WORK TO COMPLETE:
Please write out the records from the line containing "Where should I" through the line containing "pyautogui.click(x=689, y=156)", and nothing else.

DATA FOR THE TASK:
= = = = =

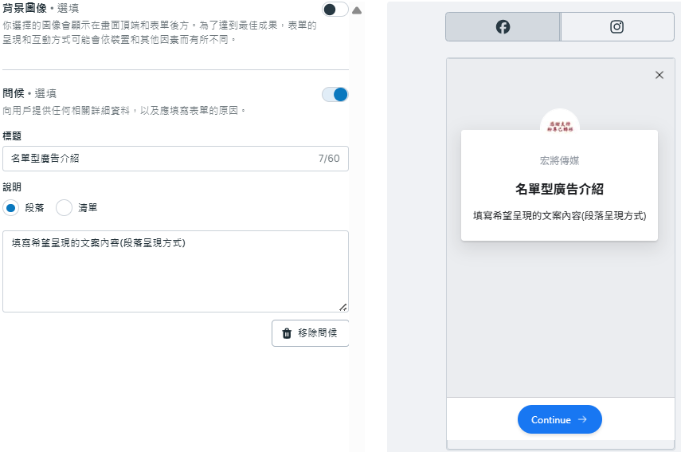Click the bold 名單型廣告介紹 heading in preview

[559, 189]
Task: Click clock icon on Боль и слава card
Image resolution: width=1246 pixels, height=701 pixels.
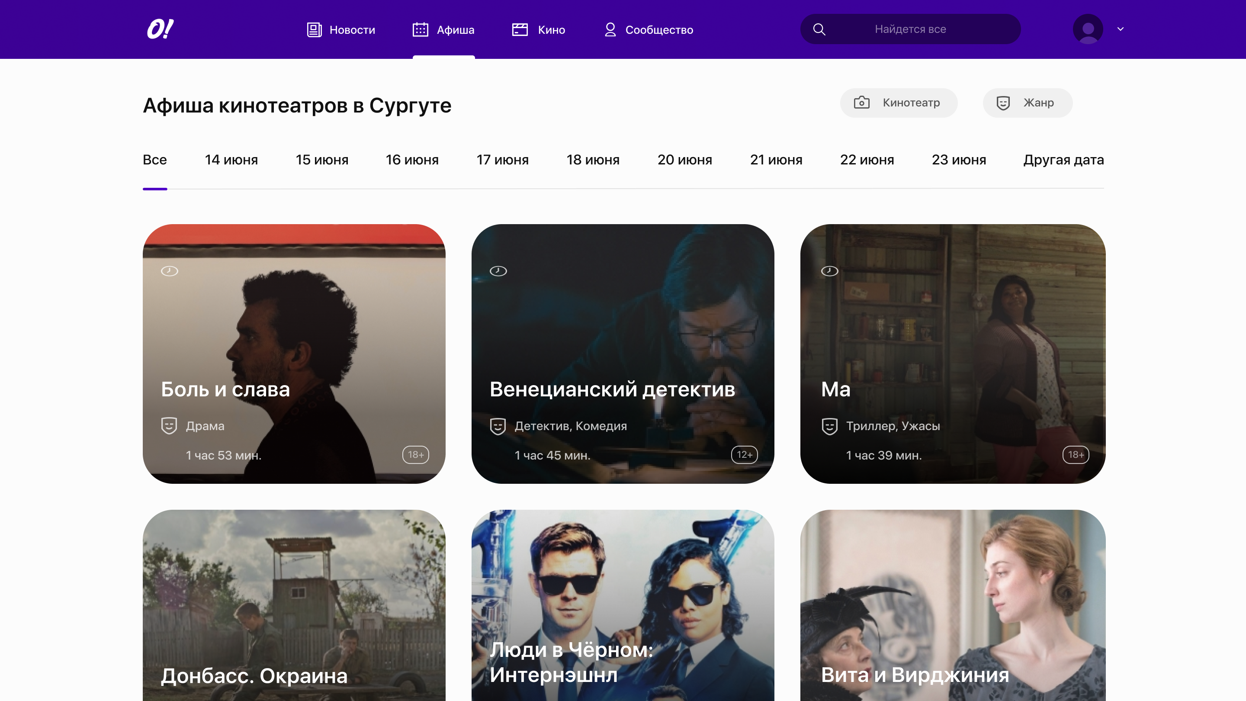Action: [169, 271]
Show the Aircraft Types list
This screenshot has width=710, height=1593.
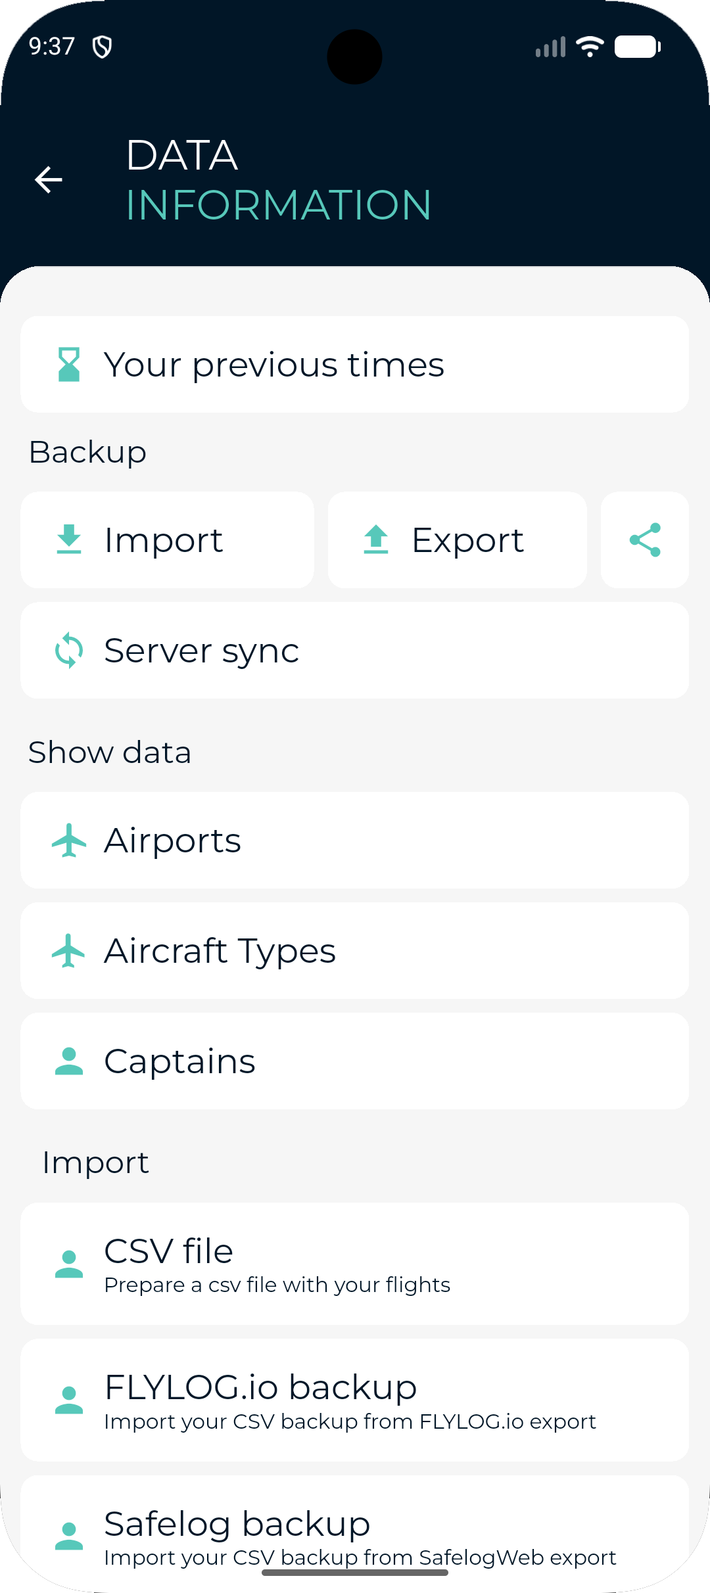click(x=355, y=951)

= = = = =

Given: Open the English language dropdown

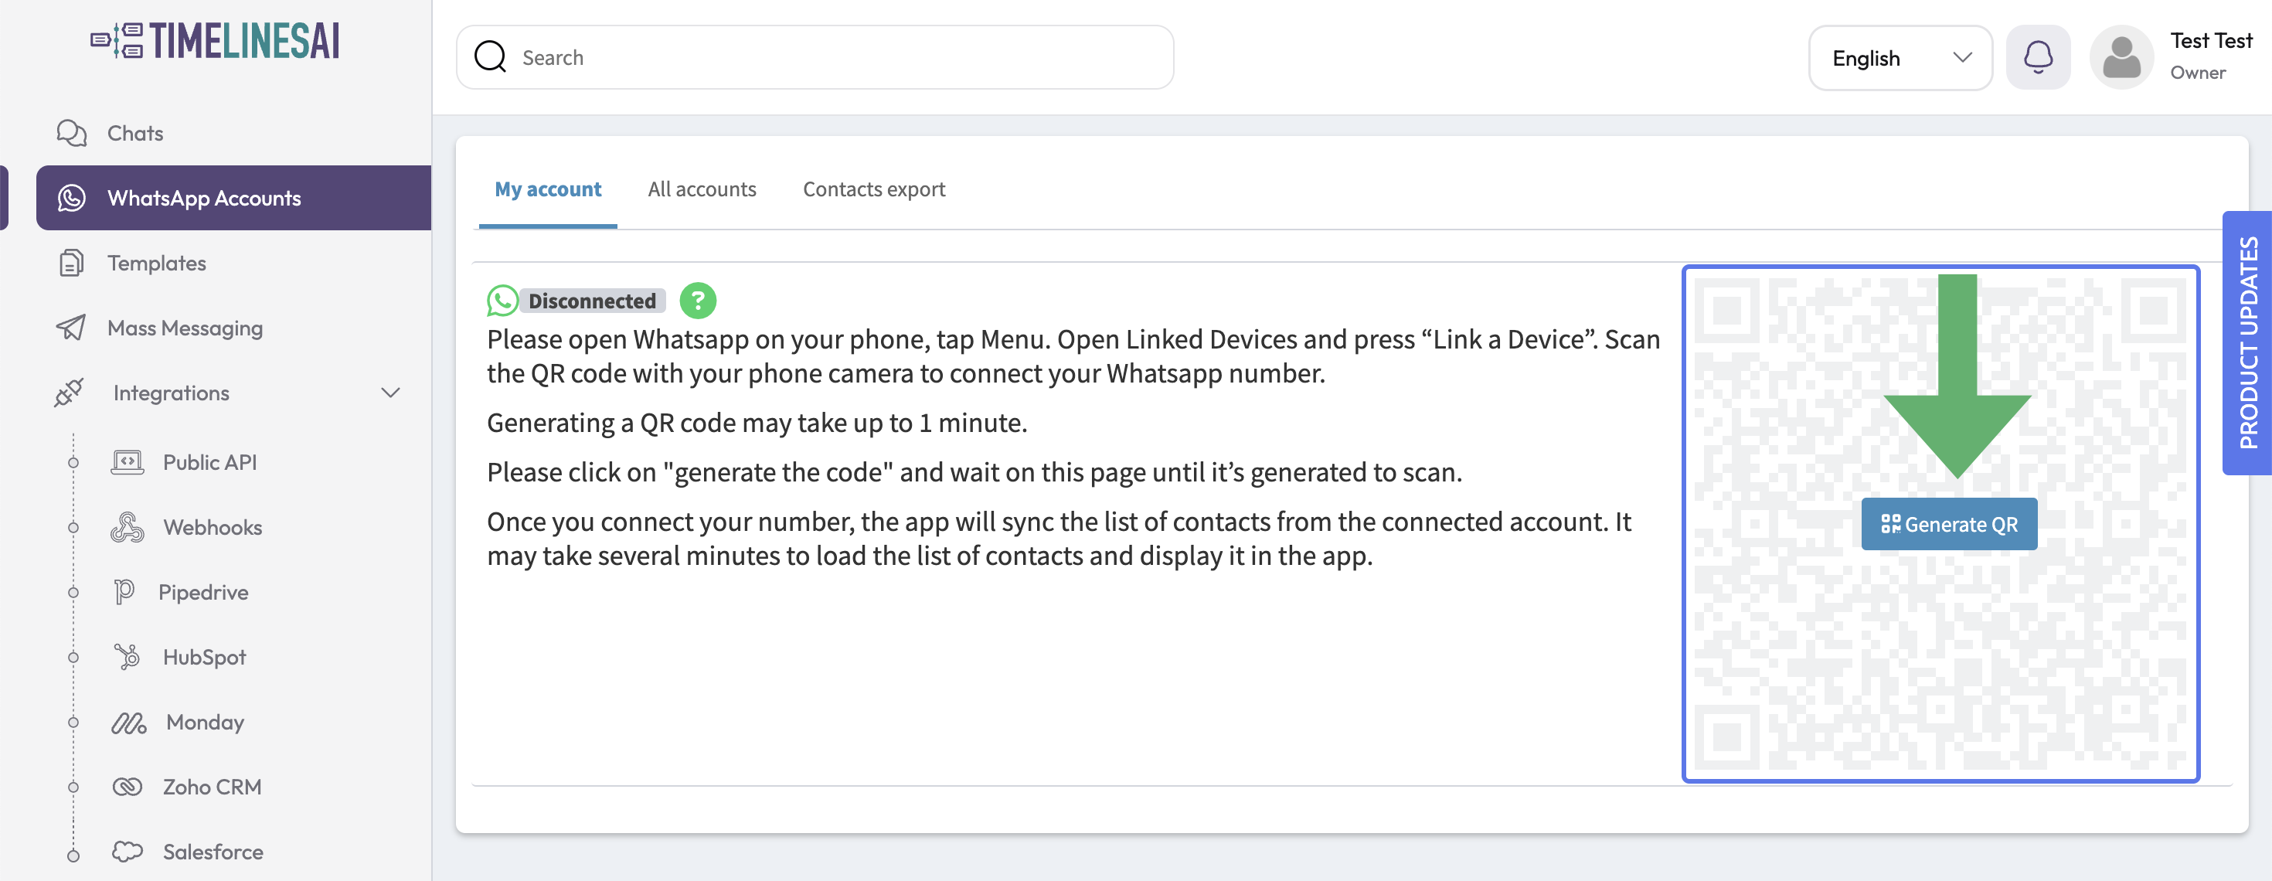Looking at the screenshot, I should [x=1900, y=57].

= = = = =

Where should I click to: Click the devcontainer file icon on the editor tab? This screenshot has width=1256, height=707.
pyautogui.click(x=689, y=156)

= = = = =

RESPONSE TO THE EXERCISE:
Where should I click to: Click the devcontainer file icon on the editor tab? This screenshot has width=1256, height=707.
pyautogui.click(x=689, y=156)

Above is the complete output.